--- DATA RECORDS ---
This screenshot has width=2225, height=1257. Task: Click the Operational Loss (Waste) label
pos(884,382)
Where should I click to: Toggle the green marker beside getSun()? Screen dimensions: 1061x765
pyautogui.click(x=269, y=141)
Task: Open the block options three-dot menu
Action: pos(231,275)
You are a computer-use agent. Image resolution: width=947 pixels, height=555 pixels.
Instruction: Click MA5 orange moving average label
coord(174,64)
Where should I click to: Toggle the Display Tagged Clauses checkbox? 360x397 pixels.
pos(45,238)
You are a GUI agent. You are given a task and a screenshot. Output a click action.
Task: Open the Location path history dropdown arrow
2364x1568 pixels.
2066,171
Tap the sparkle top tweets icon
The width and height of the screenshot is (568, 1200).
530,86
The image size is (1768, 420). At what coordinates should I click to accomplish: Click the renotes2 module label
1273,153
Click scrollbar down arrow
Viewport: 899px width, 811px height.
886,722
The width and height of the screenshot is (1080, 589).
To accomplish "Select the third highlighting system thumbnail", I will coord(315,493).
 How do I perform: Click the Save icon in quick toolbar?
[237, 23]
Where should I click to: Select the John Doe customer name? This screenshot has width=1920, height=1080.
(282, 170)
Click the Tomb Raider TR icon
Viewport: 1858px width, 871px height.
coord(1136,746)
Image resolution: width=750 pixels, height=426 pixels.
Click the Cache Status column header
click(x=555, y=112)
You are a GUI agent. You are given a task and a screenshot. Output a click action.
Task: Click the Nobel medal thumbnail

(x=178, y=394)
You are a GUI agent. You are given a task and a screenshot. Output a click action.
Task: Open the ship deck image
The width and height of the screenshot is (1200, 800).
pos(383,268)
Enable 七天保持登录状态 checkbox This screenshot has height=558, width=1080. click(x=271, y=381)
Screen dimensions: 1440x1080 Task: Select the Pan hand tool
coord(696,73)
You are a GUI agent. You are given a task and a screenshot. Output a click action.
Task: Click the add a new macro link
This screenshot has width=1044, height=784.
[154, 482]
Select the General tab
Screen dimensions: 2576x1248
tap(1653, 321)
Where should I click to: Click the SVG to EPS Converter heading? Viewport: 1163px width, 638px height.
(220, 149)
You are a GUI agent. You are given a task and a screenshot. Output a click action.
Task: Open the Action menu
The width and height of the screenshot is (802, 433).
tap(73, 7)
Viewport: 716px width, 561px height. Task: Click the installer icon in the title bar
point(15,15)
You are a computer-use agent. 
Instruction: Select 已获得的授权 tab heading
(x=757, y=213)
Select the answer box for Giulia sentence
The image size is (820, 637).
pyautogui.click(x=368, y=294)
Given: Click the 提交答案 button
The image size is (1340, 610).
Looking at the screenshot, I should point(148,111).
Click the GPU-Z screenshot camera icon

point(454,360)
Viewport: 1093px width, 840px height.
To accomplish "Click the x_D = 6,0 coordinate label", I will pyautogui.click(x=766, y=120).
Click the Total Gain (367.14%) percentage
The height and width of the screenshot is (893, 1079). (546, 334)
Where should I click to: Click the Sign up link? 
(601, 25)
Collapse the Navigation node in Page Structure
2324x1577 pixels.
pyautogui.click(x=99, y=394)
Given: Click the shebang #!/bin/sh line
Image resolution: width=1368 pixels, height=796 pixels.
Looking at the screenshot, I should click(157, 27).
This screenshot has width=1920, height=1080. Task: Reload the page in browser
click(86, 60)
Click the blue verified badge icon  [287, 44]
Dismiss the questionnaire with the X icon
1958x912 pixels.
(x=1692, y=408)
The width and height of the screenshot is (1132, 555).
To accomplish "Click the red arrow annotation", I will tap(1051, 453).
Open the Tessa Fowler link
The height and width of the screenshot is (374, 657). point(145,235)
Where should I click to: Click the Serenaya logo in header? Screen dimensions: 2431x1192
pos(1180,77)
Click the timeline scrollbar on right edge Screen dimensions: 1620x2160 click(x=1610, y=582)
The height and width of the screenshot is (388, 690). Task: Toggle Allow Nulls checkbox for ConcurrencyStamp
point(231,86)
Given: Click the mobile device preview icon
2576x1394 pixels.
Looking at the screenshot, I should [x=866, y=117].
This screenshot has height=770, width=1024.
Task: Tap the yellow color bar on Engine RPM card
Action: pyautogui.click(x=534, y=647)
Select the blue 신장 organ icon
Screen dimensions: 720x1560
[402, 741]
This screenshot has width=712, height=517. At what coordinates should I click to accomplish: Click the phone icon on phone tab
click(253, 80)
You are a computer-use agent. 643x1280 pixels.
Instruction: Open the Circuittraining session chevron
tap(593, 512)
---
= STATED PROBLEM =
Reproduce all of the material above, line for line and without any changes.

= SOLVED PROBLEM =
This screenshot has width=2225, height=1257. Task: Click the Operational Loss (Waste) label
pos(884,382)
Where should I click to: Toggle the green marker beside getSun()? Screen dimensions: 1061x765
pyautogui.click(x=269, y=141)
Task: Open the block options three-dot menu
Action: pos(231,275)
You are a computer-use agent. Image resolution: width=947 pixels, height=555 pixels.
Instruction: Click MA5 orange moving average label
coord(174,64)
Where should I click to: Toggle the Display Tagged Clauses checkbox? 360x397 pixels.
pos(45,238)
You are a GUI agent. You are given a task and a screenshot. Output a click action.
Task: Open the Location path history dropdown arrow
2364x1568 pixels.
2066,171
Tap the sparkle top tweets icon
The width and height of the screenshot is (568, 1200).
530,86
The image size is (1768, 420). At what coordinates should I click to accomplish: Click the renotes2 module label
1273,153
Click scrollbar down arrow
Viewport: 899px width, 811px height.
886,722
The width and height of the screenshot is (1080, 589).
To accomplish "Select the third highlighting system thumbnail", I will coord(315,493).
 How do I perform: Click the Save icon in quick toolbar?
[237, 23]
Where should I click to: Select the John Doe customer name? This screenshot has width=1920, height=1080.
(282, 170)
Click the Tomb Raider TR icon
Viewport: 1858px width, 871px height.
coord(1136,746)
Image resolution: width=750 pixels, height=426 pixels.
Click the Cache Status column header
click(x=555, y=112)
You are a GUI agent. You are given a task and a screenshot. Output a click action.
Task: Click the Nobel medal thumbnail

(x=178, y=394)
You are a GUI agent. You are given a task and a screenshot. Output a click action.
Task: Open the ship deck image
The width and height of the screenshot is (1200, 800).
pos(383,268)
Enable 七天保持登录状态 checkbox This screenshot has height=558, width=1080. click(x=271, y=381)
Screen dimensions: 1440x1080 Task: Select the Pan hand tool
coord(696,73)
You are a GUI agent. You are given a task and a screenshot. Output a click action.
Task: Click the add a new macro link
This screenshot has width=1044, height=784.
[154, 482]
Select the General tab
Screen dimensions: 2576x1248
tap(1653, 321)
Where should I click to: Click the SVG to EPS Converter heading? Viewport: 1163px width, 638px height.
(220, 149)
You are a GUI agent. You are given a task and a screenshot. Output a click action.
Task: Open the Action menu
The width and height of the screenshot is (802, 433).
tap(73, 7)
Viewport: 716px width, 561px height. Task: Click the installer icon in the title bar
point(15,15)
You are a computer-use agent. 
Instruction: Select 已获得的授权 tab heading
(x=757, y=213)
Select the answer box for Giulia sentence
The image size is (820, 637).
pyautogui.click(x=368, y=294)
Given: Click the 提交答案 button
The image size is (1340, 610).
Looking at the screenshot, I should point(148,111).
Click the GPU-Z screenshot camera icon

point(454,360)
Viewport: 1093px width, 840px height.
To accomplish "Click the x_D = 6,0 coordinate label", I will pyautogui.click(x=766, y=120).
Click the Total Gain (367.14%) percentage
The height and width of the screenshot is (893, 1079). (546, 334)
Where should I click to: Click the Sign up link? 
(601, 25)
Collapse the Navigation node in Page Structure
2324x1577 pixels.
pyautogui.click(x=99, y=394)
Given: Click the shebang #!/bin/sh line
Image resolution: width=1368 pixels, height=796 pixels.
Looking at the screenshot, I should click(157, 27).
This screenshot has width=1920, height=1080. Task: Reload the page in browser
click(86, 60)
Click the blue verified badge icon  [287, 44]
Dismiss the questionnaire with the X icon
1958x912 pixels.
(x=1692, y=408)
The width and height of the screenshot is (1132, 555).
To accomplish "Click the red arrow annotation", I will tap(1051, 453).
Open the Tessa Fowler link
The height and width of the screenshot is (374, 657). point(145,235)
Where should I click to: Click the Serenaya logo in header? Screen dimensions: 2431x1192
pos(1180,77)
Click the timeline scrollbar on right edge Screen dimensions: 1620x2160 click(x=1610, y=582)
The height and width of the screenshot is (388, 690). Task: Toggle Allow Nulls checkbox for ConcurrencyStamp
point(231,86)
Given: Click the mobile device preview icon
2576x1394 pixels.
Looking at the screenshot, I should [x=866, y=117].
This screenshot has height=770, width=1024.
Task: Tap the yellow color bar on Engine RPM card
Action: pyautogui.click(x=534, y=647)
Select the blue 신장 organ icon
Screen dimensions: 720x1560
[402, 741]
This screenshot has width=712, height=517. At what coordinates should I click to accomplish: Click the phone icon on phone tab
click(253, 80)
You are a computer-use agent. 643x1280 pixels.
Instruction: Open the Circuittraining session chevron
tap(593, 512)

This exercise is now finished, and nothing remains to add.